By Geoff Fein

Reducing the gear, including communications equipment, an individual Marine has to carry is a significant challenge due to the complexity of bridging advanced technologies into form factors conducive to the harsh battlefield environments Marines operate in, according to a Marine Corps official.

As a result of lessons learned from Iraq and Afghanistan, the Marine Corps has embarked on reducing the size and weight of the individual ground communication equipment and expanding dramatically the density of such systems, Brig. Gen. George Allen, director command, control, communications, computers/Chief Information Officer of the Marine Corps, told Defense Daily in a recent interview.

“In the course of the last five years, the Marine Corps has introduced communication devices down to almost every Marine in those areas of operations. Additionally, Tables of Equipment (T/E) have been adjusted to reflect the operational necessity of reduced form-factor radio assets,” he said. “Most of this equipment recently procured is multi- functional and significantly lighter in weight and size, which has dramatically improved battlefield efficiency.”

Marine Commandant Gen. James Conway has stressed the need for the Marine Corps to grow lighter. But lightening the load while requiring hardened systems presents a challenge all of its own. Still the Corps has been able to develop systems to tackle both weight and toughness.

Considerable attention has been given to this, Allen said.

“One of the most significant technologies is the Expeditionary Command and Control Systems (ECCS), which allows for rapid setup and first-in capability of tactical network services to MAGTF forces,” he added. “We have fielded a limited number of these kits to our MEUs under a Limited User Evaluation (LUE) with great success. Additionally many of these type systems are used for small training teams in both OIF/OEF. Many of these systems have held up well considering the operating environments they are in.”

Those operating environments run the gamut of high temperature, high altitude and mountains, Allen added.

“I think the lessons we learned in Iraq in small unit COIN (counterinsurgency) operations has held pretty good for Afghanistan. It is a harsher, more elevated environment. Whenever you introduce mountains and larger line of sight issues you end up with different issues like more use of satellite communications than you would otherwise,” Allen said.

And Allen pointed out that Iraq was not all about operating in an urban environment. “It is country as well.”

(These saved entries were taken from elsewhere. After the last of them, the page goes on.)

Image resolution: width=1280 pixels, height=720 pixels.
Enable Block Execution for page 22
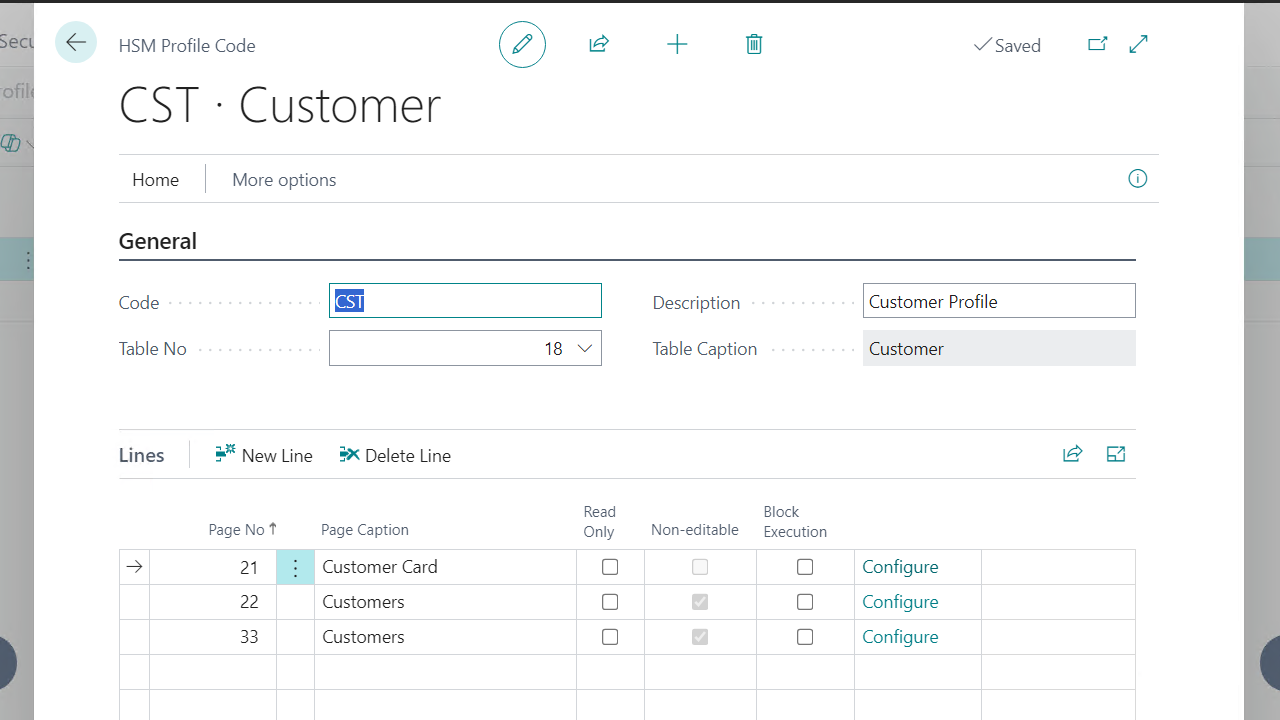click(x=805, y=602)

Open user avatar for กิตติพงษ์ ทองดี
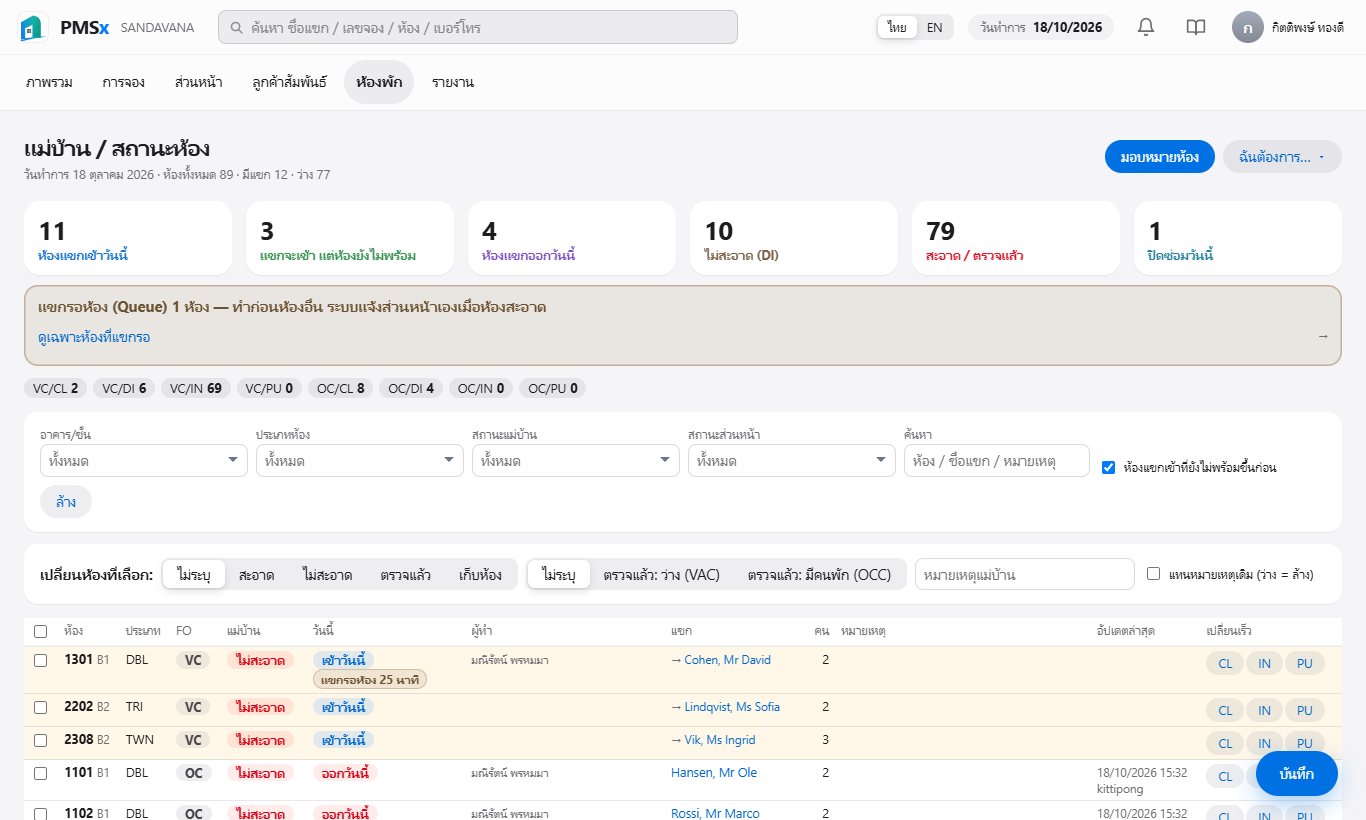(x=1247, y=27)
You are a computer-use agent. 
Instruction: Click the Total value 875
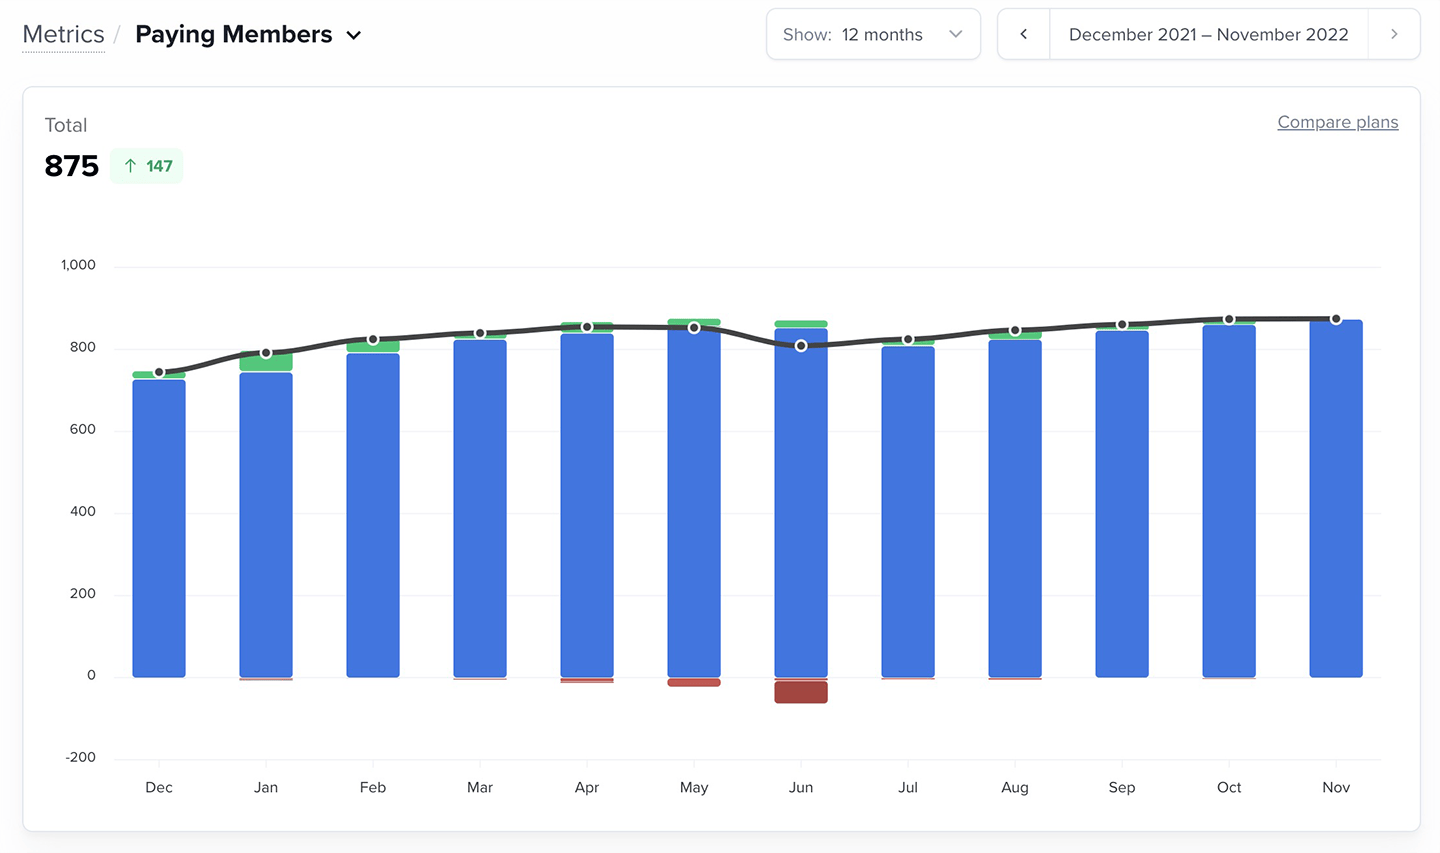(x=70, y=166)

There is a wide expanse of desert with long-range communications requirements, Allen said. Satellite and high frequency radio communications that was used extensively in Iraq can be ported over to Afghanistan. “It’s a little different, but we learn those lessons time and time again,” he added.

Exercises like Mojave Viper at Twentynine Palms, Calif., make sure Marines understand how to operate in those harsh environments, Allen noted.

“Twentynine Palms has a lot of iron ore content, too. That stops a lot of your line of sight. You can see someone but not talk to them–it makes it even more challenging,” he added.

The harsh environment also makes it tough to look for commercial-off-the-shelf solutions for communications equipment, Allen added.

“The radios go through a brutal regime with Marines going out on patrol. That requirement is pretty obvious. The environmental factors–heat, dust, dirt–and the physical wear and tear that you see requires something that is really hardened,” Allen said. “But when you get into a command post…we use normal laptops that you would buy in the store and they work well quite frankly.”

The Marine Corps does, however, buy hardened laptops for special forces, Allen noted.

“From a tactical radio perspective, the Army is doing work in this area that we are not doing at this point. We are following that very closely to see what they come up with,” he said. “[The Army is working with] 3G and 4G type technologies that perhaps hold some future, but they are not there yet from what we understand. But that initial work is being done.”

But the new software programmable radios Marines are using bring a lot of benefits, including lighter weight and increased capability, Allen said.

“The fact they are software programmable radios means I can use them in different bands and different frequency sets. It allows much greater flexibility,” he said.

“So a Marine with a hand-held has a satellite radio and SINCGARS (Single Channel Ground and Airborne Radio System) radio and has a air-to-ground radio, which is far better than having three different 60-pound radios with all the crypto because the crypto is embedded right now,” Allen said. “The new radios now are much like computers, they are all modular, you [can] pull a module out and replace the module.”

One effort underway is looking at making Marines authorized warranty maintainers, he added.

That would mean Marines in theater would no longer have to send broken radios back to the states, Allen said.

“We actually are working that out now, to [becoming warranty] maintainers for the company. We are working with industry on that right now. That’s a positive from my perspective,” he said.

“So now, to replace a module in a radio, a Marine in the field can replace that part and send it back to the manufacturer. It all makes for a much higher maintenance availability than we have seen in the older type of sets where we had to pull the diodes out or pull a technical piece…the mother board,” Allen said.